Deste modo, o posicionamento da pessoa com mobilidade reduzida é fundamental, não só para a sua recuperação, mas também para o seu conforto e qualidade de vida. «Posicionar é colocar alguém ou alguma coisa em determinada posição», CIPE (ICN, 2011).
 
Vários são os posicionamentos que se podem realizar, desde decúbito dorsal, semidorsal, ventral, semiventral, lateral (direito e esquerdo) e posição de fowler. O tipo de posicionamento a realizar irá depender sempre da condição de saúde da pessoa e do tipo de dependência da mesma.
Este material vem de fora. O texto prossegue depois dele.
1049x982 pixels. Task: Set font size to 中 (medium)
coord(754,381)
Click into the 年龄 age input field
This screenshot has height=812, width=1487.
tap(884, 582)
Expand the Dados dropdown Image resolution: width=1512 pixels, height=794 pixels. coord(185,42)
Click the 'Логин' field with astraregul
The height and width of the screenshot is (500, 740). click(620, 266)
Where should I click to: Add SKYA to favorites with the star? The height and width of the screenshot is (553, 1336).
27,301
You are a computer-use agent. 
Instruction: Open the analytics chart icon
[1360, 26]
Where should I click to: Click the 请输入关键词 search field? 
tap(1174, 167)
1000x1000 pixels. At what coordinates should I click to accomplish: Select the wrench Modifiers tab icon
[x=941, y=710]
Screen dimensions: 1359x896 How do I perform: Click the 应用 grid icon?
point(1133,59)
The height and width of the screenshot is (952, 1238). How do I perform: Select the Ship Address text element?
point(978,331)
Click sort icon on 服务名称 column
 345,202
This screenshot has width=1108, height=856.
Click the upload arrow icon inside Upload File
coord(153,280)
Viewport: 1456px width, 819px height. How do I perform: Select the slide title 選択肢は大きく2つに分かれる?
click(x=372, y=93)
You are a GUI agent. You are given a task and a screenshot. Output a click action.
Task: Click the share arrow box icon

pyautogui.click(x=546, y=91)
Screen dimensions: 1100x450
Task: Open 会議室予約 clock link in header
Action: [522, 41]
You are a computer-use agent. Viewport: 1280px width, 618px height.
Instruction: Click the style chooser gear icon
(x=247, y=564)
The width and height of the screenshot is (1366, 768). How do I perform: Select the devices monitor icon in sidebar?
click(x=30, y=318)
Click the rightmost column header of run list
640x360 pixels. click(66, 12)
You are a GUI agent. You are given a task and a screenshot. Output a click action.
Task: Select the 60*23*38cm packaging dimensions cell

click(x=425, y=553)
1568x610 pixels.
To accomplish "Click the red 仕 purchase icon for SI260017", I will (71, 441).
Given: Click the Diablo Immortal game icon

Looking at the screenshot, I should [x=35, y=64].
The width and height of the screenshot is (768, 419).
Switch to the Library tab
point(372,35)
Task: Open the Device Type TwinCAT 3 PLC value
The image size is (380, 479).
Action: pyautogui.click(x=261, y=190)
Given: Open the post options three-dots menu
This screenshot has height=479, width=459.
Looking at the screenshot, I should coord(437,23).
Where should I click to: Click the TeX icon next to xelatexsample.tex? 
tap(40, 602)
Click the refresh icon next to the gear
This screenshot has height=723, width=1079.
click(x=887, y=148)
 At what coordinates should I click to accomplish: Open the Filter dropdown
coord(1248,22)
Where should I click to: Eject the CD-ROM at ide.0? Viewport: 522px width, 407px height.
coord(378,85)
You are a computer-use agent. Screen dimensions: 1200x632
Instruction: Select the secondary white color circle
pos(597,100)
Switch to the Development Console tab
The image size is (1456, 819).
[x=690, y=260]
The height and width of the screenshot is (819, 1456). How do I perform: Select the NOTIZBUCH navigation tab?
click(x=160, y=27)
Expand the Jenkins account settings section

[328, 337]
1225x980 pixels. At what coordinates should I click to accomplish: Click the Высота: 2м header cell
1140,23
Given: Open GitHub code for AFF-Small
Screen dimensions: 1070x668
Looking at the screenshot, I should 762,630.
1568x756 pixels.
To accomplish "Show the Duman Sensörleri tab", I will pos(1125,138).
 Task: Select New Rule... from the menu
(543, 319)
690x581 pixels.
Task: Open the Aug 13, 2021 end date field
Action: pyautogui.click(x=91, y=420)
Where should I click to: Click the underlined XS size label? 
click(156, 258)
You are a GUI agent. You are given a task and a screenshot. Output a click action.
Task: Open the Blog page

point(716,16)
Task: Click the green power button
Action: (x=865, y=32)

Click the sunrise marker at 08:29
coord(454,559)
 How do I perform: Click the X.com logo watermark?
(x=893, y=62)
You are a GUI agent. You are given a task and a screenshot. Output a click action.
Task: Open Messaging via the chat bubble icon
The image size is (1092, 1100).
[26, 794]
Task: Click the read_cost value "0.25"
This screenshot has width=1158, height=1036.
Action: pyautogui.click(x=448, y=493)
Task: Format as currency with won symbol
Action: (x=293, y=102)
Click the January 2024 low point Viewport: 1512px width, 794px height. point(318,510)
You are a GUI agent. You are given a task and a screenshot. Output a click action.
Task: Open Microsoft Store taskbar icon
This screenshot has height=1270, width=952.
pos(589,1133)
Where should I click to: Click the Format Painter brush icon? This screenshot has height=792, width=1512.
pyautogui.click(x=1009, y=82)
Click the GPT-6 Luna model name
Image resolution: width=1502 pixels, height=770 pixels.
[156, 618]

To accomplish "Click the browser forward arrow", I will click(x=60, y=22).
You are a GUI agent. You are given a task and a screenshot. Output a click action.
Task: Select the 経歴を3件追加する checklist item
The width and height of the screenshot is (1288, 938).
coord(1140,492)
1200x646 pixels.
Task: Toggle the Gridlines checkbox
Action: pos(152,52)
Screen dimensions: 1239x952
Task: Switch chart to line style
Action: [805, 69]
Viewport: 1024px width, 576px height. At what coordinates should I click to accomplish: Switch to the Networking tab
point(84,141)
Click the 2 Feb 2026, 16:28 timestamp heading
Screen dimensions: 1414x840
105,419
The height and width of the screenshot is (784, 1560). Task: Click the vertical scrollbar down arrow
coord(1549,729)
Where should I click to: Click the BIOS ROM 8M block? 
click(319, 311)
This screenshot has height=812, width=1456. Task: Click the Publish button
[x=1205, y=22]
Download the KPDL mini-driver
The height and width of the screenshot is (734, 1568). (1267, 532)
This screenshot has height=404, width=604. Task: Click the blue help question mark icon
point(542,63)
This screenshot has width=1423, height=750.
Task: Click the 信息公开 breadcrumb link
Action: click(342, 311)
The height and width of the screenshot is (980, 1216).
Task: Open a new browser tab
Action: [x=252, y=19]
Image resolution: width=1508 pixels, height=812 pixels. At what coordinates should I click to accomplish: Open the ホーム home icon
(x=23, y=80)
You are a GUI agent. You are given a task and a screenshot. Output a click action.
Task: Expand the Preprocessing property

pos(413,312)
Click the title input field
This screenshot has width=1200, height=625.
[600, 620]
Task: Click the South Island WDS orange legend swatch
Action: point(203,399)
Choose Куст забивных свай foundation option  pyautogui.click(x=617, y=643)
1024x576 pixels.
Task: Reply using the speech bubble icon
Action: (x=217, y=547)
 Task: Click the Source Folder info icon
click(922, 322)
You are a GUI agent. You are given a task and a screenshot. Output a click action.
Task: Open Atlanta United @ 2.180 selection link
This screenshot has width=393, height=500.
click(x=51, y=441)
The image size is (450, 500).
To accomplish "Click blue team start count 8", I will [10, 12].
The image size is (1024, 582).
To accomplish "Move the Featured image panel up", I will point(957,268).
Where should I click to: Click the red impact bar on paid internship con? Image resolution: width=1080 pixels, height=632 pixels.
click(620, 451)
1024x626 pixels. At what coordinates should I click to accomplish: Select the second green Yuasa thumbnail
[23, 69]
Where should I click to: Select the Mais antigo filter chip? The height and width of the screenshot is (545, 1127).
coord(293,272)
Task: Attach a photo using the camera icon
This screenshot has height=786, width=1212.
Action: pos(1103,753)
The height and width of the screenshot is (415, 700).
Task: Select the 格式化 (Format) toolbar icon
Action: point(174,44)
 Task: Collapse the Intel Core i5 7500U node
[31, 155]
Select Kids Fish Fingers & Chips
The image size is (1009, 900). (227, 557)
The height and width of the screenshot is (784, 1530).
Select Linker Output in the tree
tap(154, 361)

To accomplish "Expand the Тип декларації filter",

Existem alguns cuidados fundamentais a ter na realização destas operações:
 
– Material necessário para posicionar;
– Avaliação regular da pele da pessoa;
– Especial atenção com as proeminências ósseas;
– Evitar a fricção e torção, podendo recorrer a meios de apoio;
– Usar movimentos suaves e firmes;
– Posicionar de duas em duas horas (Timmerman, 2007), podendo esta regularidade ser alterada pela condição clínica global, pelos objetivos do tratamento e ainda pelas condições globais da pele (APTF, 2009);
– Deixar a pessoa confortável, o peso corporal distribuído equitativamente, mantendo o alinhamento corporal;
– Registar a posição colocada, a hora, quem realizou o posicionamento e a avaliação dos resultados no regime de reposicionamentos, caso seja aplicável.
 
A imobilidade é indutora de inúmeras alterações orgânicas que potenciam a dependência, com consequências negativas quer para a própria pessoa, quer para o/a cuidador/a. Assim, é primordial manter estilos de vida saudáveis, com atividade regular, adaptada à condição de cada Maior.